Predictive Value of C-Reactive Protein/Albumin Ratio for Necrotizing Enterocolitis in Preterm Infants With Neonatal Sepsis
Funding: This work was supported by National Natural Science Foundation of China (Grant No. 81601330), and Natural Science Foundation of Hubei Province of China (Grant No. 2022CFB178). The funder contributed to define the research theme, be fully accountable for ensuring the integrity and accuracy of the work, analyse the data and interpret the results.
Keqin Liu and Yaqi Zhu contributed equally.
ABSTRACT
Background
Necrotizing enterocolitis (NEC), a critical neonatal digestive disease, is recognized as a contributing factor to neonatal sepsis. However, the role of the C-reactive protein/albumin ratio (CAR) in diagnosing neonatal sepsis within the context of NEC remains under-researched.
Aim
Our objective was to evaluate the clinical utility of the C-reactive protein/albumin (CRP/ALB) ratio in predicting neonatal sepsis at the NEC diagnosis stage.
Study Design
In this retrospective analysis, we evaluated 148 NEC cases, utilizing data extracted from electronic medical records. The relationship between (CRP), (ALB) and CAR levels, and health outcomes at the point of NEC diagnosis was assessed through logistic regression. The cut-off value was established using receiver operating characteristic (ROC) curves, and its effectiveness was compared with that of CRP alone.
Results
Of the study participants, 46 (31.08%) developed neonatal sepsis. Notably, CAR levels were significantly higher in neonates with sepsis compared with those without (1.952 vs. 0.250, p < 0.05). Multivariate analysis indicated CAR as an independent risk factor for predicting neonatal sepsis in NEC cases (p < 0.05). A CAR value > 0.975 emerged as an independent predictor of neonatal sepsis. ROC curve analysis demonstrated that CAR effectively discriminates in predicting sepsis among NEC-affected neonates (area under the receiver operating characteristic [AUC] = 0.70, 95% CI: 0.607–0.973, p < 0.001), surpassing the predictive accuracy of CRP alone.
Conclusions
The study establishes CAR > 0.975 as a novel and independent inflammatory prognostic marker linked to sepsis development in neonates with NEC. This marker could be instrumental in identifying NEC patients with a heightened risk of adverse outcomes.
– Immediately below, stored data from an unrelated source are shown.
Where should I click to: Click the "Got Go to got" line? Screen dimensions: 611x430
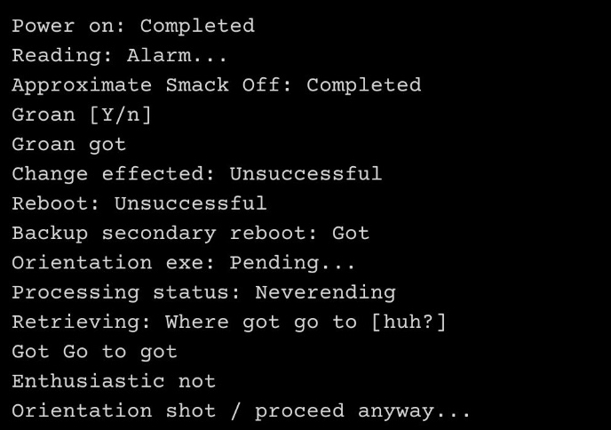tap(94, 352)
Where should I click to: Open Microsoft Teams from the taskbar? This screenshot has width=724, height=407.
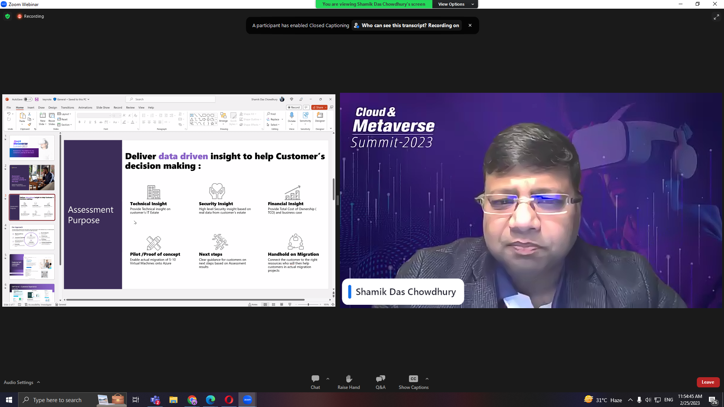(x=155, y=400)
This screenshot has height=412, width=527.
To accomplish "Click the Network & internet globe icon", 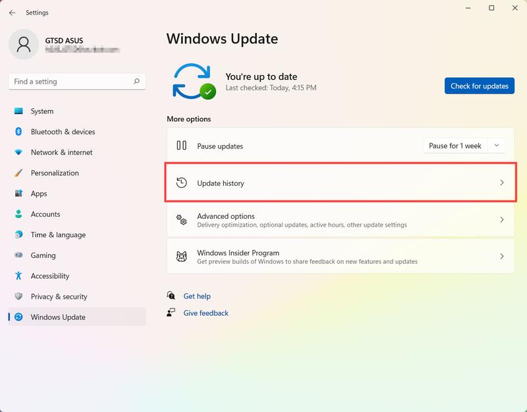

Relevance to Clinical Practice
CAR measurement at diagnosis could personalize interventions and early detect the deterioration, and monitoring CAR supports timely care escalation, improving outcomes for critical care nurses.
Conflicts of Interest
The authors declare no conflicts of interest.
Open Research
Data Availability Statement
The data that support the findings of this study are available from the corresponding author upon reasonable request.